#### [Try it]
Repeat exactly the lines that run from the start of the records below to the line with "This screenshot has width=812, height=508.", including both of those lines but not the pictures.

Stored items:
******

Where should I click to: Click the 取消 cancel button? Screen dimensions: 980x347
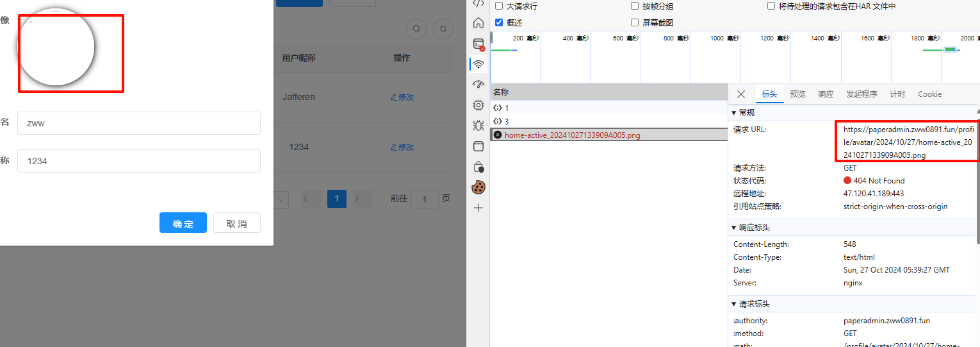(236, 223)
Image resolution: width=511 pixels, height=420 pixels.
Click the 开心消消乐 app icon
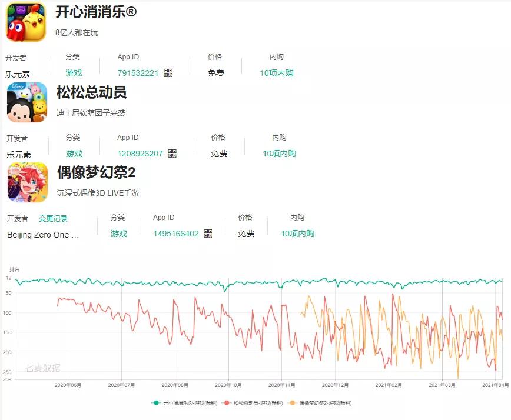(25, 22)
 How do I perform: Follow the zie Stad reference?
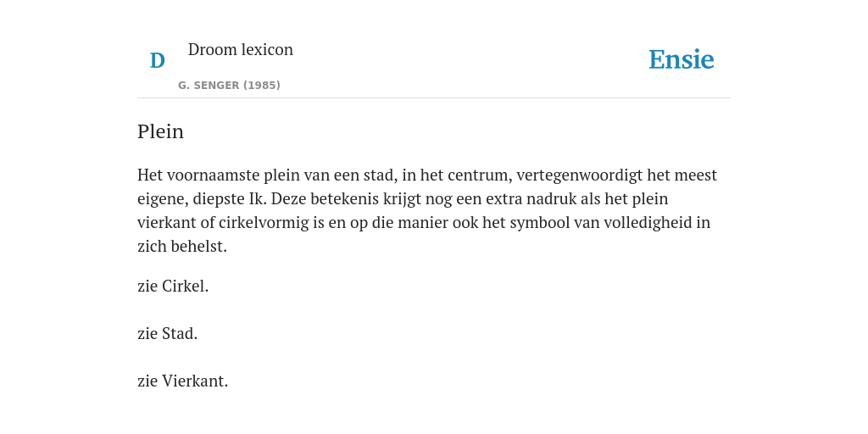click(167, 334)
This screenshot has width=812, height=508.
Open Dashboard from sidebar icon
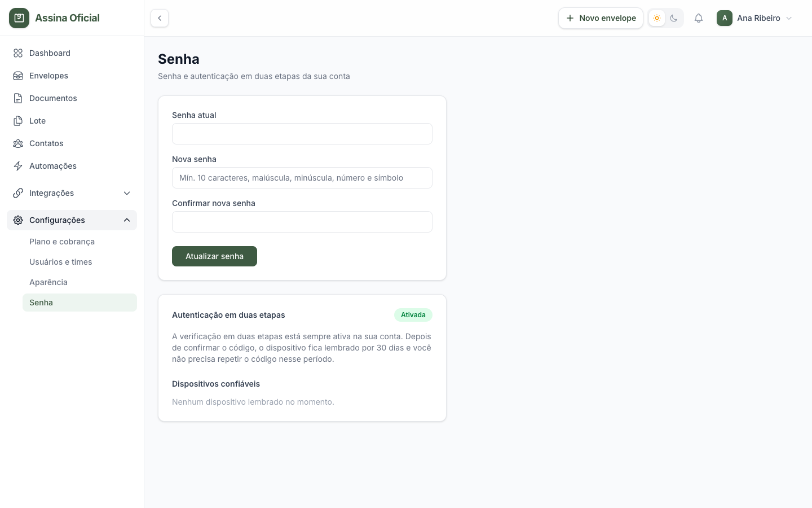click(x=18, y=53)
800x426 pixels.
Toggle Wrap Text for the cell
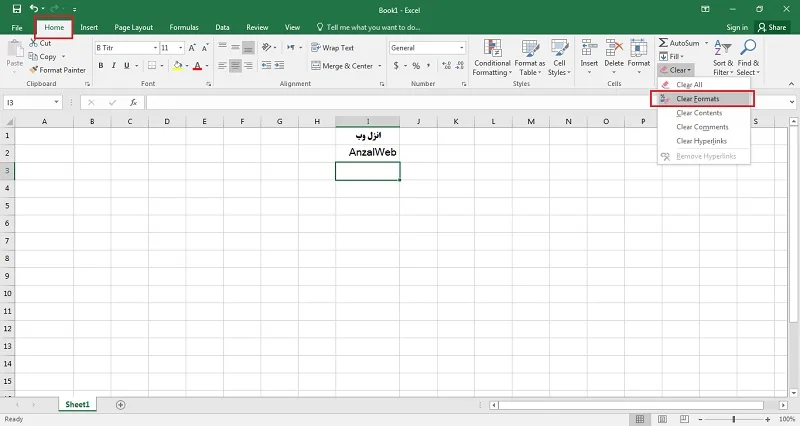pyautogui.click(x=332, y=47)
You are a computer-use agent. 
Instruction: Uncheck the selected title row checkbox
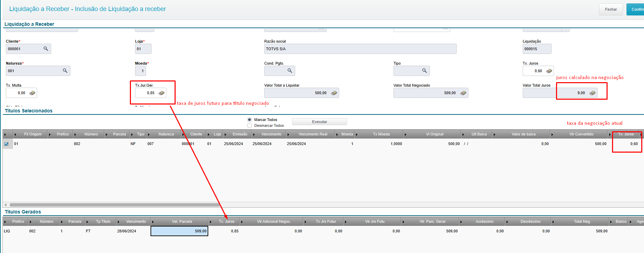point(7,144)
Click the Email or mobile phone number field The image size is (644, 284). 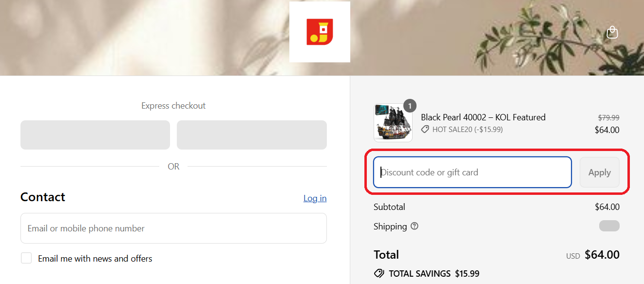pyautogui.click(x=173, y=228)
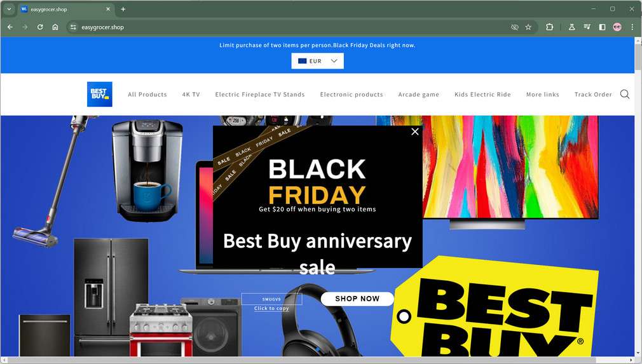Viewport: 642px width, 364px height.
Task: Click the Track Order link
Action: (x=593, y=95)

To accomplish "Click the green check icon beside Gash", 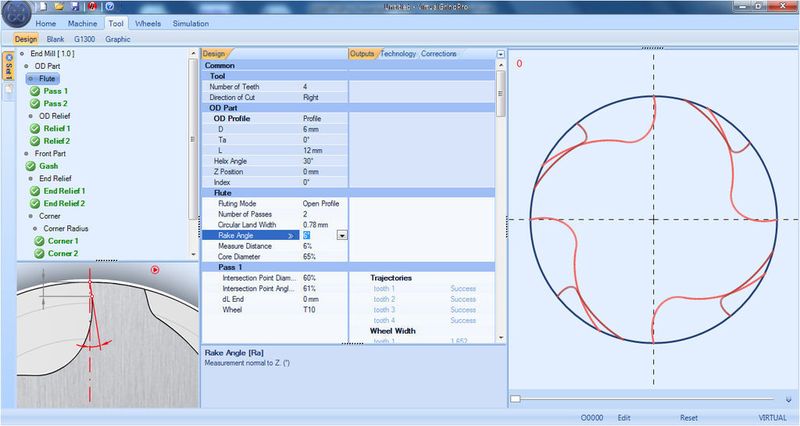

******

#### [Finished task]
Where should I click to: Click the 取消 cancel button? Screen dimensions: 980x347
(236, 223)
Image resolution: width=511 pixels, height=420 pixels.
Click the 开心消消乐 app icon
(25, 22)
 How do I perform: Follow the zie Stad reference?
click(167, 334)
This screenshot has width=812, height=508.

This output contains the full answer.